» TO-DO LIST:
- 1) Return the part of the Pig optimization reply starting at "filter_response_time_between_greater_than_2_s BY" and ending at "(date_day,url,date_minute,ret_code,serveur) )", copied word for word.
- 2) In the Pig optimization reply, which operator is suggested in place of the three FILTER statements at the top of the script?
- 3) Write what comes next in the Pig optimization reply, continuing after its final sentence.

» TEXT PROVIDED:
=======

I have a couple of ideas that MAY help. I'm not familiar with your data,
but these techniques might help.

First, this probably won't affect the performance, but rather than having 3
FILTER statements at the top of your script, you can use the SPLIT operator
to split your dataset into 3 datasets.

I'm not sure what purpose the COGROUP is serving, but this seems to be the
source of the bottleneck. One optimization technique you can try is to
GROUP your data first and then use nested FILTER statements to get your
counts.

For example, you have the following:

A = LOAD 'data' USING MyUDFLoader('data.xml');
filter_response_time_less_than_1_s = FILTER A BY (response_time < 1000.0);
filter_response_time_between_1_s_and_2_s = FILTER A BY (response_time >=
1000.0 AND response_time < 1999.0);
filter_response_time_between_greater_than_2_s = FILTER A BY (response_time
>= 2000.0);
star__zne_asfo_access_log = FOREACH ( COGROUP A BY
(date_day,url,date_minute,ret_code,serveur),

     filter_response_time_between_greater_than_2_s BY
(date_day,url,date_minute,ret_code,serveur),

     filter_response_time_less_than_1_s BY (date_day,url,date_minute,ret_
code,serveur),

     filter_response_time_between_1_s_and_2_s BY
(date_day,url,date_minute,ret_code,serveur) )
{
        GENERATE
                FLATTEN(group) AS (date_day,zne_asfo_url,date_
minute,zne_http_code,zne_asfo_server),
                (long)SUM((bag{tuple(long)})A.response_time) AS
response_time,
                COUNT(filter_response_time_less_than_1_s) AS
response_time_less_than_1_s,
                COUNT(filter_response_time_between_1_s_and_2_s) AS
response_time_between_1_s_and_2_s,
                COUNT(filter_response_time_between_greater_than_2_s) AS
response_time_between_greater_than_2_s,
                COUNT(A) AS nb_hit;
};

This can possibly be changed to

A = LOAD 'data' USING MyUDFLoader('data.xml');
star__zne_asfo_access_log = FOREACH (GROUP A BY
(date_day,url,date_minute,ret_code,serveur)) {
        filter_response_time_less_than_1_s = FILTER A BY (response_time <
1000.0);
        filter_response_time_between_1_s_and_2_s = FILTER A BY
(response_time >= 1000.0 AND response_time < 1999.0);
        filter_response_time_between_greater_than_2_s = FILTER A BY
(response_time >= 2000.0);
        GENERATE
                FLATTEN(group) AS (date_day,zne_asfo_url,date_
minute,zne_http_code,zne_asfo_server),
                (long) SUM((bag{tuple(long)})A.response_time) AS
response_time,
                COUNT(filter_response_time_less_than_1_s) AS
response_time_less_than_1_s,
                COUNT(filter_response_time_between_1_s_and_2_s) AS
response_time_between_1_s_and_2_s,
                COUNT(filter_response_time_between_greater_than_2_s) AS
response_time_between_greater_than_2_s,
                COUNT(A) AS nb_hit;
};

I think in the COGROUP, you're data has been duplicated 3 times (plus the
original) so you're joining 4 times the original size.

=======

» RECORDED DATA:
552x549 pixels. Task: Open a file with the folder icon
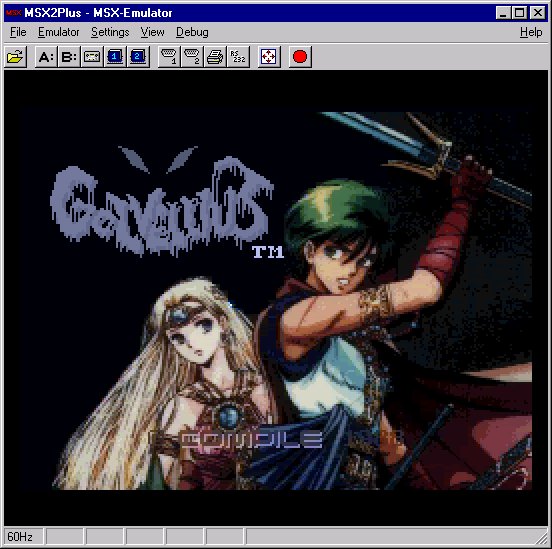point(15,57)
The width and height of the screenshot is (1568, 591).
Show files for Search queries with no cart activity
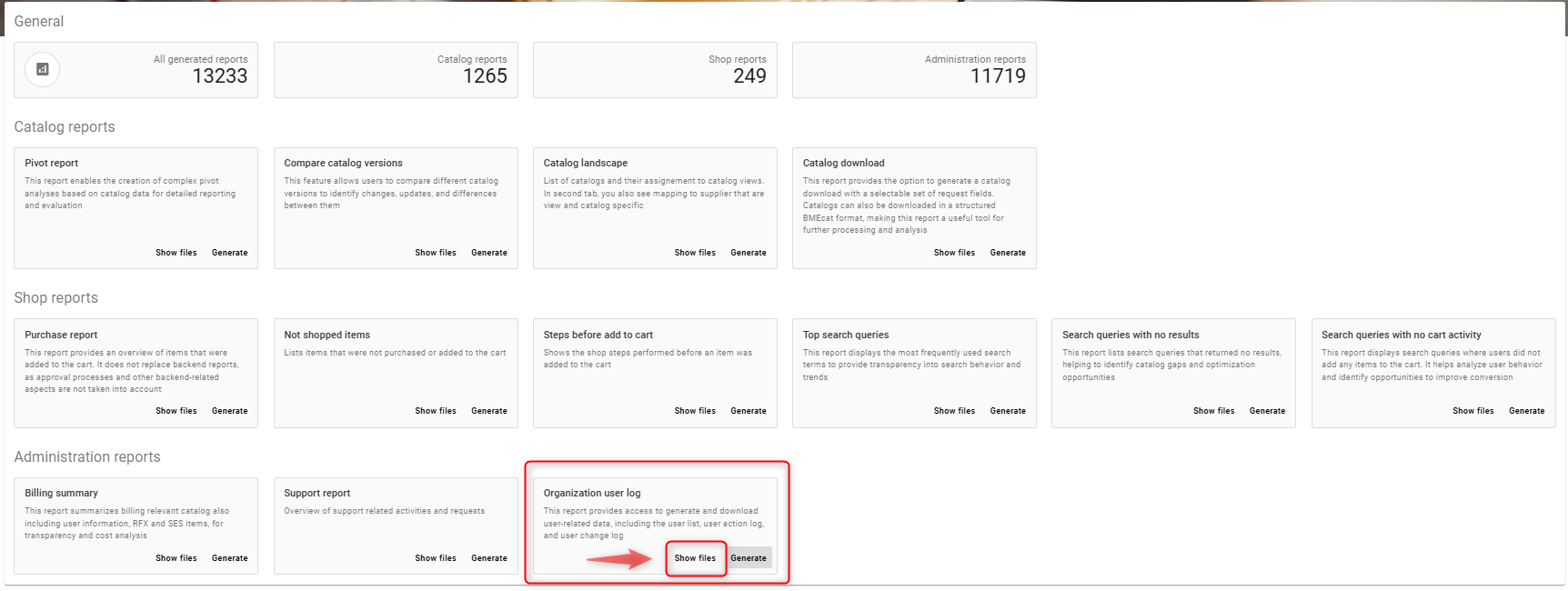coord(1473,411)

=======

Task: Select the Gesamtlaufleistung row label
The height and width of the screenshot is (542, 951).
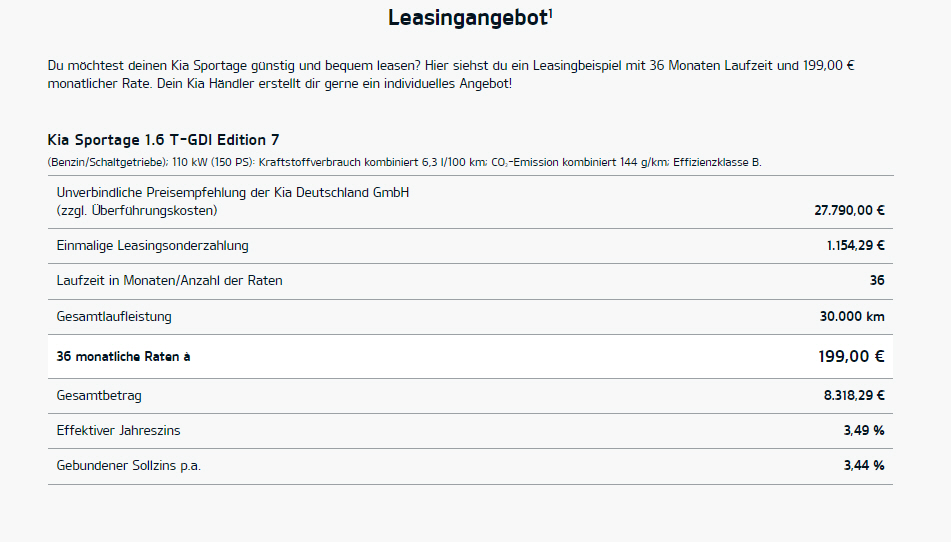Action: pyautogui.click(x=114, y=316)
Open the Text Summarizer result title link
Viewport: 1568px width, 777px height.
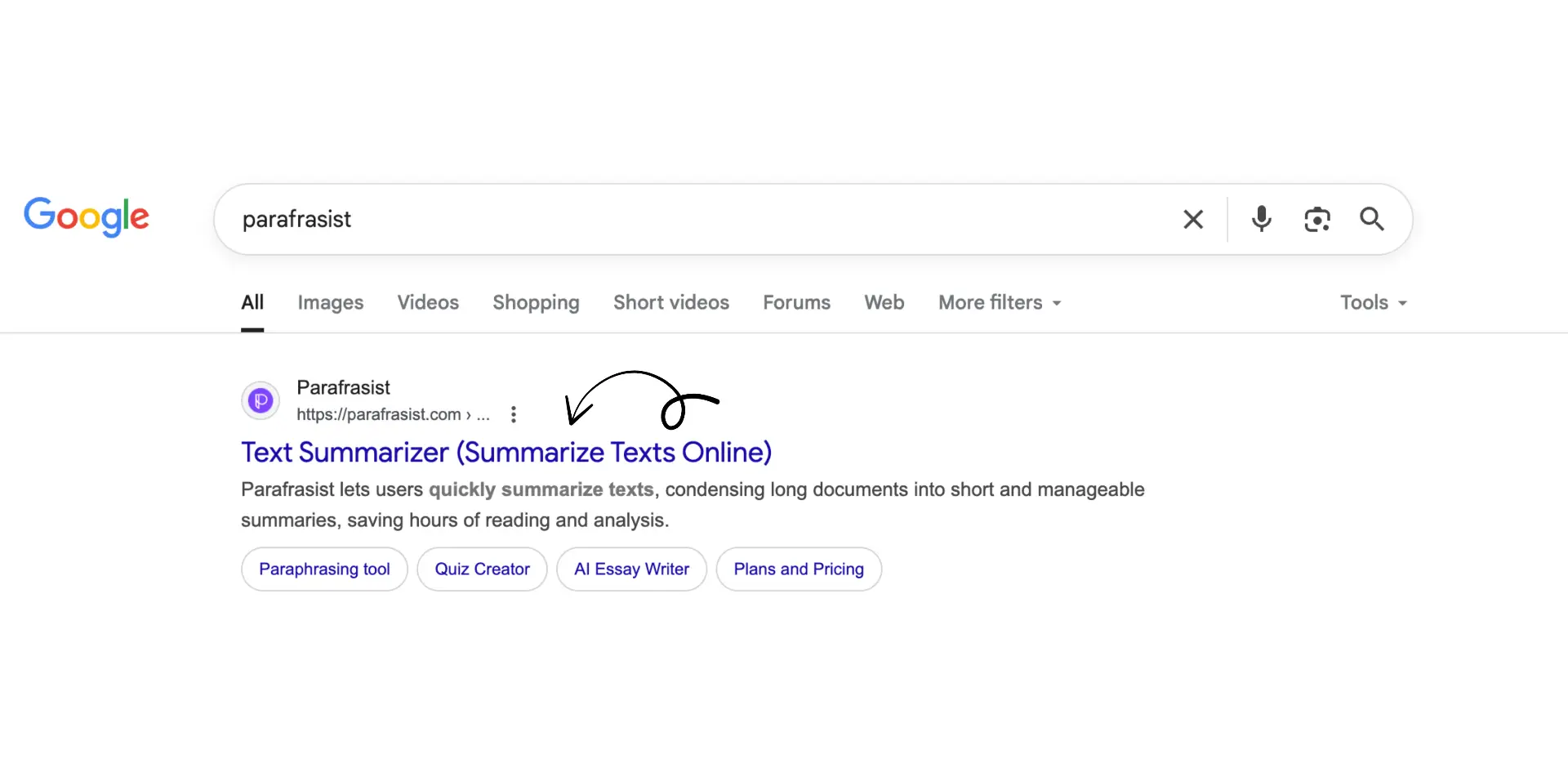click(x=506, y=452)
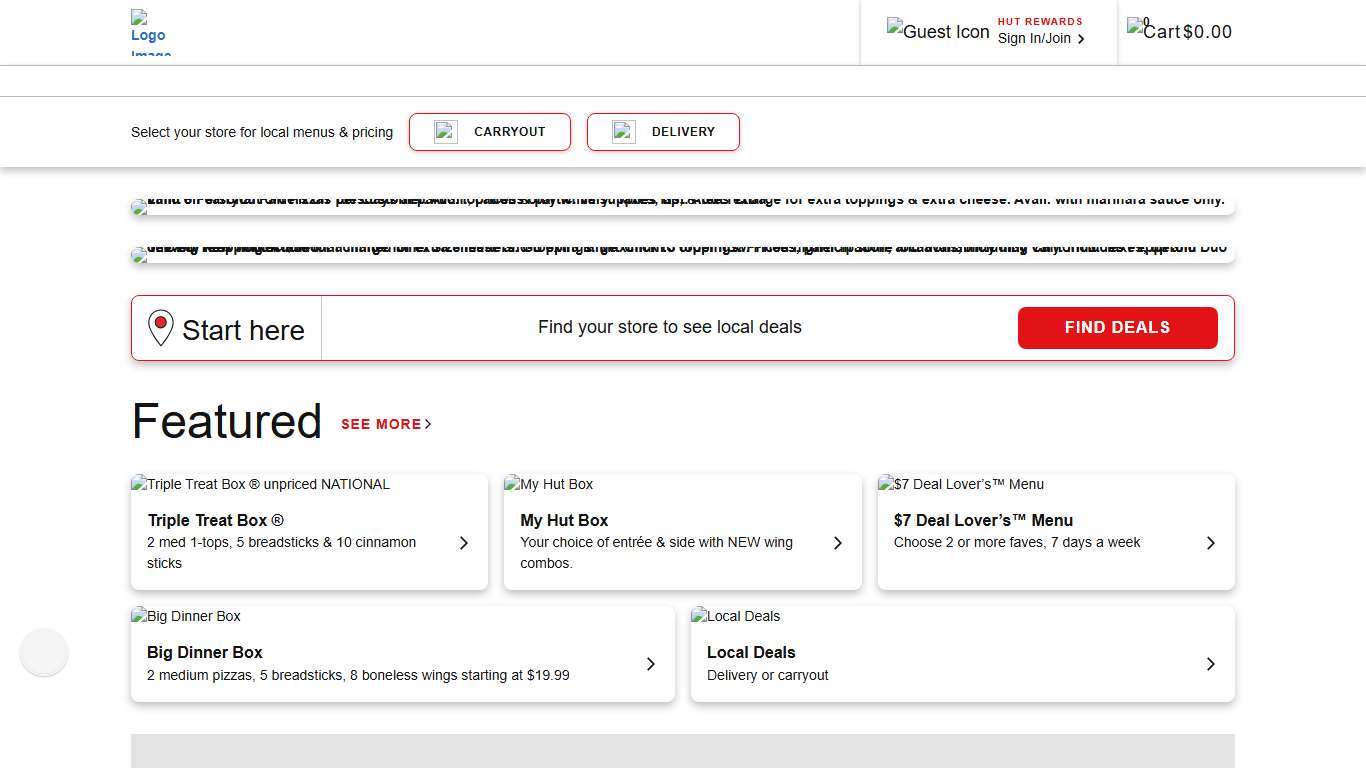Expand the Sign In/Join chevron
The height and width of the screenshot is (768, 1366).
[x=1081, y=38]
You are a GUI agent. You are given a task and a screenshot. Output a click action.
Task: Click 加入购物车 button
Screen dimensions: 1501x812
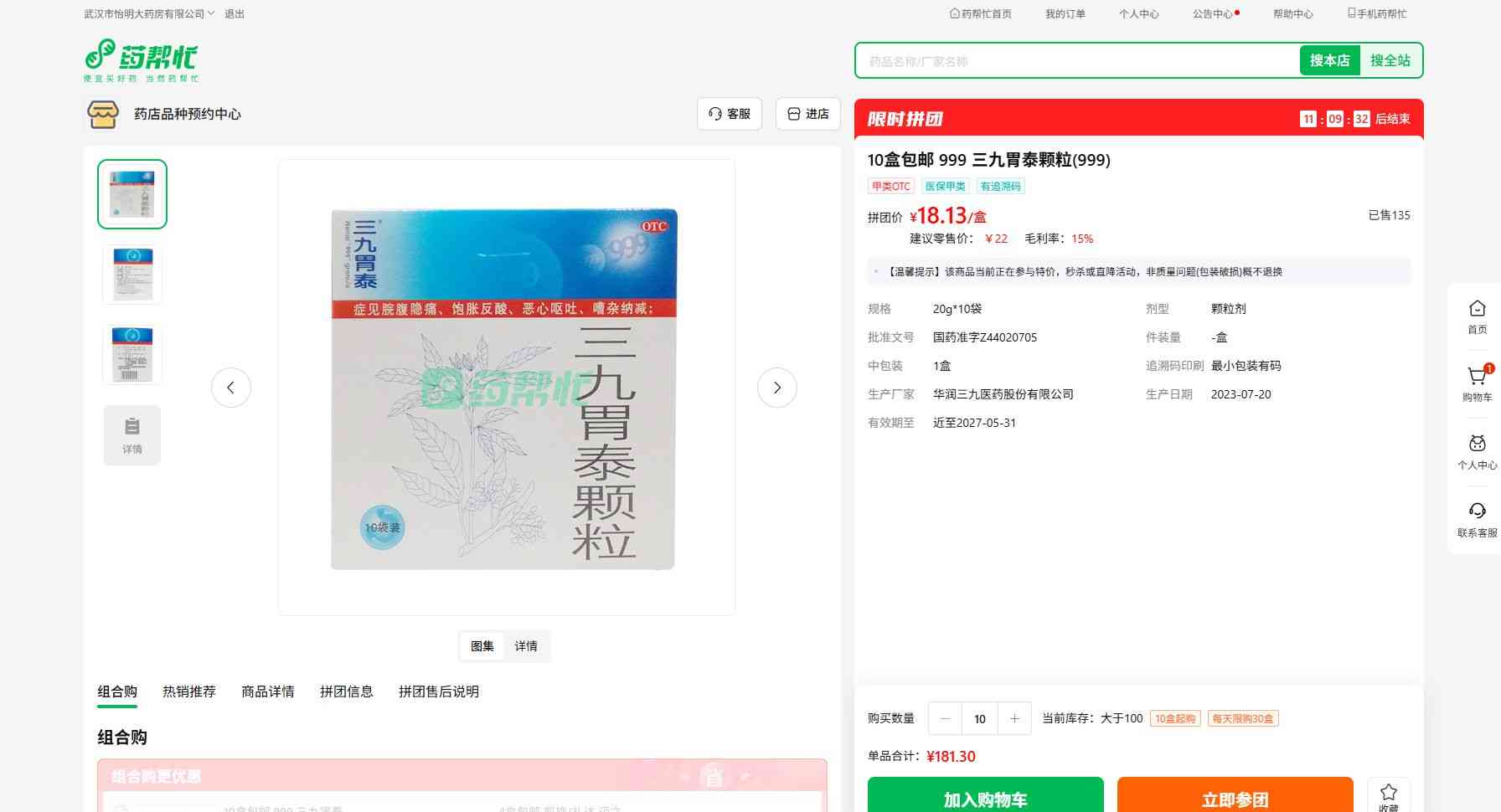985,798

=======

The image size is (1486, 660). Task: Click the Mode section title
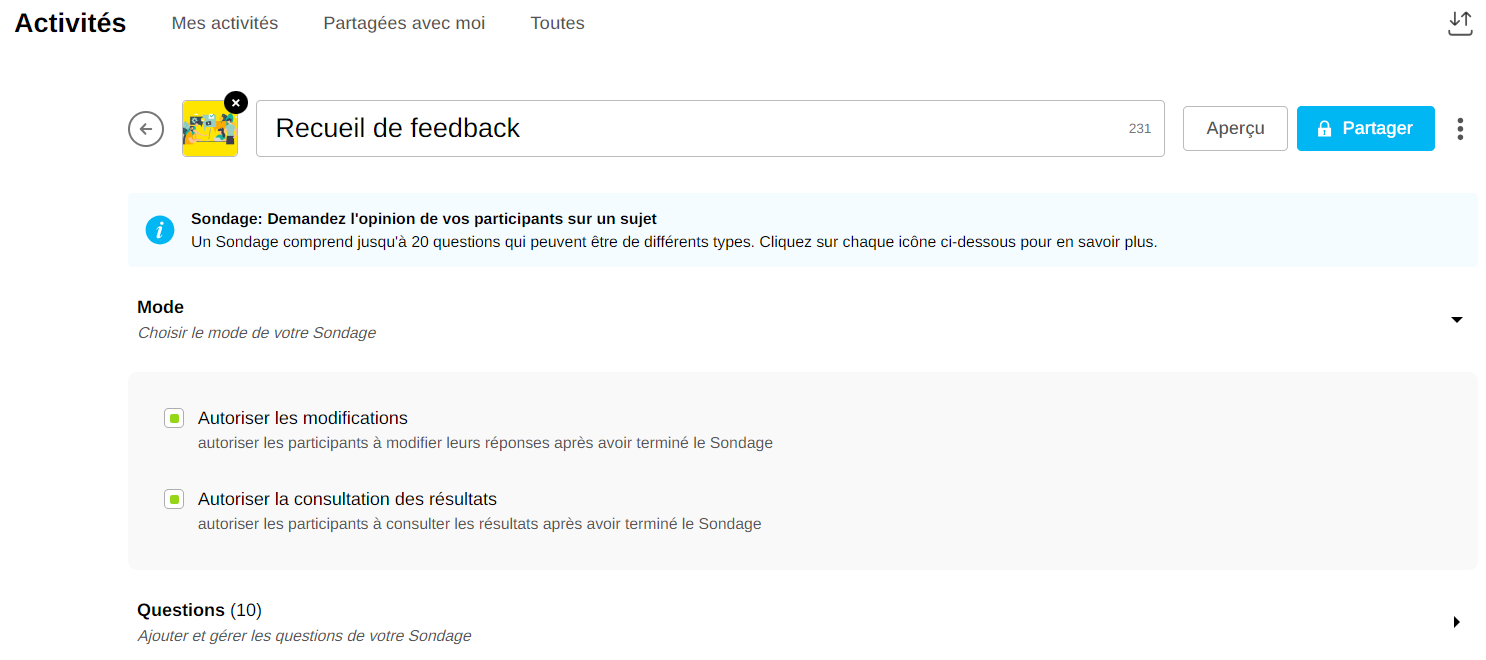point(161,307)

=======

» ANSWER LIST:
- 1)
filter_response_time_between_greater_than_2_s BY
(date_day,url,date_minute,ret_code,serveur),

     filter_response_time_less_than_1_s BY (date_day,url,date_minute,ret_
code,serveur),

     filter_response_time_between_1_s_and_2_s BY
(date_day,url,date_minute,ret_code,serveur) )

- 2) The SPLIT operator.

- 3)
On Mon, Aug 19, 2013 at 10:49 AM, 35niavlys <35niav...@gmail.com> wrote:

> Hi,
>
> I want to execute a pig command in embedded java program. For moment, I try
> Pig in local mode. My data file size is around 15MB but the execution of
> this command is very long so I think my script need optimizations...
>
> My script :
>
> A = LOAD 'data' USING MyUDFLoader('data.xml');
> > filter_response_time_less_than_1_s = FILTER A BY (response_time <
> 1000.0);
> > filter_response_time_between_1_s_and_2_s = FILTER A BY (response_time >=
> 1000.0 AND response_time < 1999.0);
> > filter_response_time_between_greater_than_2_s = FILTER A BY
> (response_time >= 2000.0);
> > star__zne_asfo_access_log = FOREACH ( COGROUP A BY
> (date_day,url,date_minute,ret_code,serveur),
> filter_response_time_between_greater_than_2_s BY
> (date_day,url,date_minute,ret_code,serveur),
> filter_response_time_less_than_1_s BY
> (date_day,url,date_minute,ret_code,serveur),
> filter_response_time_between_1_s_and_2_s BY
> (date_day,url,date_minute,ret_code,serveur) )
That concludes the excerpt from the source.